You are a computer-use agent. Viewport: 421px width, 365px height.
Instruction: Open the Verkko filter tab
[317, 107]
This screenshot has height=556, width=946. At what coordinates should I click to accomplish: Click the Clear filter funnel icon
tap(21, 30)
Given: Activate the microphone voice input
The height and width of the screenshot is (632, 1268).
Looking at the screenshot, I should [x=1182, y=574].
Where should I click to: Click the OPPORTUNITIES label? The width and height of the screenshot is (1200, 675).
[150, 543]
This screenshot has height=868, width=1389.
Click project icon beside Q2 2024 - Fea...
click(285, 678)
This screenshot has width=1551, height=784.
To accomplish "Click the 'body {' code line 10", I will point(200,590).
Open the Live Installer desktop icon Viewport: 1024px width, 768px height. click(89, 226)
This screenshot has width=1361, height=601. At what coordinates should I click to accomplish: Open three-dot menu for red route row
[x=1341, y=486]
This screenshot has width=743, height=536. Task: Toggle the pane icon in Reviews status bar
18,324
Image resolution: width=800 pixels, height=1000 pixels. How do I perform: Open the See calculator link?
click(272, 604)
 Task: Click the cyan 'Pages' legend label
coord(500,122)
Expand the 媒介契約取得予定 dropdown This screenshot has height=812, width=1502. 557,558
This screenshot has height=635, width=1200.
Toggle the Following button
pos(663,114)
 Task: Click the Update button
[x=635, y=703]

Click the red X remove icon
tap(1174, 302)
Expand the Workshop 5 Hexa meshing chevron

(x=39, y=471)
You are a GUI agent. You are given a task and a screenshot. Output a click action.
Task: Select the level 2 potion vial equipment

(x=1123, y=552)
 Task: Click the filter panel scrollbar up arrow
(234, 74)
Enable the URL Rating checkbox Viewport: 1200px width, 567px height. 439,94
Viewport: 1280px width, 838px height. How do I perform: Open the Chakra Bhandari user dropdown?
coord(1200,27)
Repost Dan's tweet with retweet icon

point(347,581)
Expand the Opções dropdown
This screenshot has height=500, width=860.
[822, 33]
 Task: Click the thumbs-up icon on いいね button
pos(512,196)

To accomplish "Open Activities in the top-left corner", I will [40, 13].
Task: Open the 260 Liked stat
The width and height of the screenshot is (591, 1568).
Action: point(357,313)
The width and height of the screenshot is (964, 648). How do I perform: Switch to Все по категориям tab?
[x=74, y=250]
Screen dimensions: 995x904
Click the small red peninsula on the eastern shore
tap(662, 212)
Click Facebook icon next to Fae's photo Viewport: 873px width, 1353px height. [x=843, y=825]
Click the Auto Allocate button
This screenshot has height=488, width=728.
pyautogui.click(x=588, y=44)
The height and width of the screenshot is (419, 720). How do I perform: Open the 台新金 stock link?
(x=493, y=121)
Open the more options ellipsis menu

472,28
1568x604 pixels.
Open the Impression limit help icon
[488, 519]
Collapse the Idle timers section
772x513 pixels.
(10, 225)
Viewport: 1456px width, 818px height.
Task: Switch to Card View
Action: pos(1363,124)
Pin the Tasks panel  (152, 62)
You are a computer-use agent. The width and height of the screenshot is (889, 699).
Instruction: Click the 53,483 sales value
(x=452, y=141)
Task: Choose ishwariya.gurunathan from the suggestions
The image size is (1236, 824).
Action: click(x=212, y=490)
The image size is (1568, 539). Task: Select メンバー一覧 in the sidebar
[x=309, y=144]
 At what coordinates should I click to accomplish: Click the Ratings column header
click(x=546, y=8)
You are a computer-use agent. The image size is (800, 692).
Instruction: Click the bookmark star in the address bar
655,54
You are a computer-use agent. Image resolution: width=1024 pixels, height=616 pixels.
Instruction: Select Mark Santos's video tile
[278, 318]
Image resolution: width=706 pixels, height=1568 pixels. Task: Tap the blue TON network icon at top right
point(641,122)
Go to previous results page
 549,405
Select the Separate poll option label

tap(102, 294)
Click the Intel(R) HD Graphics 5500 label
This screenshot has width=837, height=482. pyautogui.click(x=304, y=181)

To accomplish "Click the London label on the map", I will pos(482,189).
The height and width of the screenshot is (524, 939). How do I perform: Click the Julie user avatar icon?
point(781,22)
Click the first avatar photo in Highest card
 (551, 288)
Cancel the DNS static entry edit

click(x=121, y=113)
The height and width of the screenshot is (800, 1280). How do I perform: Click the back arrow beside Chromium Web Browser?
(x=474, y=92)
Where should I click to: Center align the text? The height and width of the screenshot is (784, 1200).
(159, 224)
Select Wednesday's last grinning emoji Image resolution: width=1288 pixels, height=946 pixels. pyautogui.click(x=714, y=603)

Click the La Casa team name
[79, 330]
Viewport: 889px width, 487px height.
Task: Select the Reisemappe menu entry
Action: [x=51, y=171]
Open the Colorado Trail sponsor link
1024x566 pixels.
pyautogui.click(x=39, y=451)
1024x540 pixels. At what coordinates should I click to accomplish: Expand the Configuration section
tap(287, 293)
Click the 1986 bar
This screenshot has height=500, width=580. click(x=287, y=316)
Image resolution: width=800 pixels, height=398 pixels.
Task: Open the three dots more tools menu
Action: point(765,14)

§ **The problem**:
Retype exactly, and only, the lines from the line holding "You are a computer-use agent. Image" through the last line of the data; both of those lines count.

§ **Expected answer**:
You are a computer-use agent. Image resolution: width=1024 pixels, height=616 pixels.
Instruction: Select Mark Santos's video tile
[278, 318]
Image resolution: width=706 pixels, height=1568 pixels. Task: Tap the blue TON network icon at top right
point(641,122)
Go to previous results page
 549,405
Select the Separate poll option label

tap(102, 294)
Click the Intel(R) HD Graphics 5500 label
This screenshot has width=837, height=482. pyautogui.click(x=304, y=181)

To accomplish "Click the London label on the map", I will pos(482,189).
The height and width of the screenshot is (524, 939). How do I perform: Click the Julie user avatar icon?
point(781,22)
Click the first avatar photo in Highest card
 (551, 288)
Cancel the DNS static entry edit

click(x=121, y=113)
The height and width of the screenshot is (800, 1280). How do I perform: Click the back arrow beside Chromium Web Browser?
(x=474, y=92)
Where should I click to: Center align the text? The height and width of the screenshot is (784, 1200).
(159, 224)
Select Wednesday's last grinning emoji Image resolution: width=1288 pixels, height=946 pixels. pyautogui.click(x=714, y=603)

Click the La Casa team name
[79, 330]
Viewport: 889px width, 487px height.
Task: Select the Reisemappe menu entry
Action: [x=51, y=171]
Open the Colorado Trail sponsor link
1024x566 pixels.
pyautogui.click(x=39, y=451)
1024x540 pixels. At what coordinates should I click to accomplish: Expand the Configuration section
tap(287, 293)
Click the 1986 bar
This screenshot has height=500, width=580. click(x=287, y=316)
Image resolution: width=800 pixels, height=398 pixels.
Task: Open the three dots more tools menu
Action: point(765,14)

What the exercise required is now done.